◆ Short problem 1:
In the Bokhara Plains project description, what is the size of the active project area?
◆ Short problem 2:
List every aspect of grazing that the Bokhara Plains project description says may be altered under the project's standard requirements.

Bokhara Plains Soil Carbon Project
ERF196395
Project Information:
Bokhara Plains Soil Carbon Project is a soil carbon sequestration project located at the Bokhara Plains property, approximately 35km north of Brewarrina in Western New South Wales. It was registered in October 2024 and covers an active project area of 4,123.23 hectares. A variation was made to the project in September 2025, which removed certain listed areas from the original project boundary.
Soil carbon projects utilizing the Measurement and Models methodology involve undertaking new or materially different eligible management activities to increase the amount of carbon stored in the soil. For this project, standard requirements involve altering the stocking rate, duration, or intensity of grazing to promote vegetation cover and improve overall soil health. Increases in soil organic carbon are subsequently estimated using a combination of baseline direct soil sampling and ongoing modelling to generate Australian Carbon Credit Units (ACCUs).

◆ Information provided:
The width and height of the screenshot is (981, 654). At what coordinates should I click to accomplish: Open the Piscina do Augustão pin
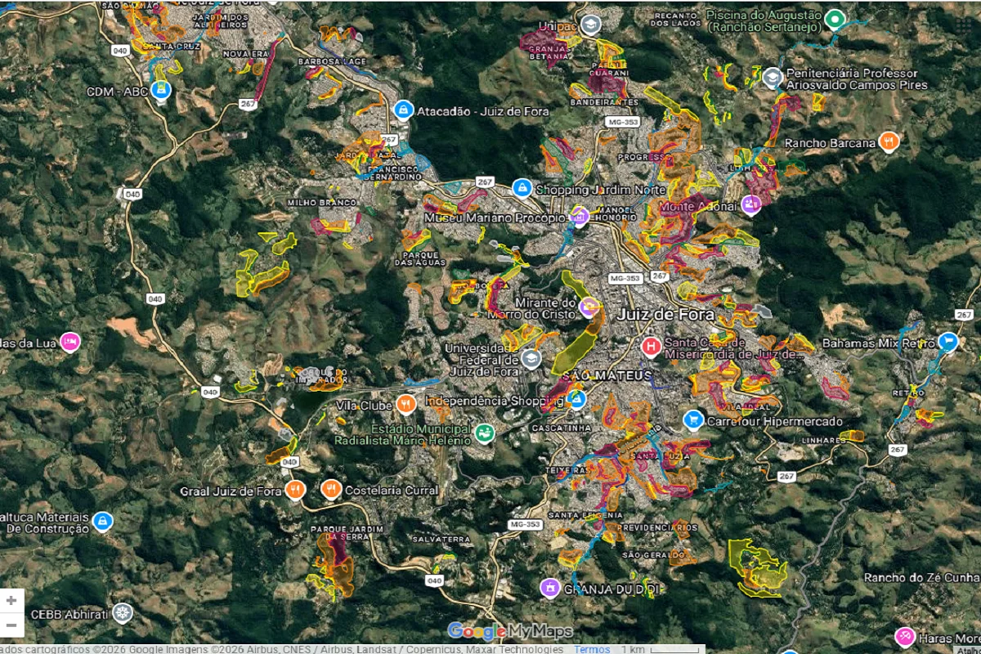[835, 19]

◆ Exercise result 1:
4,123.23 hectares

◆ Exercise result 2:
stocking rate, duration, intensity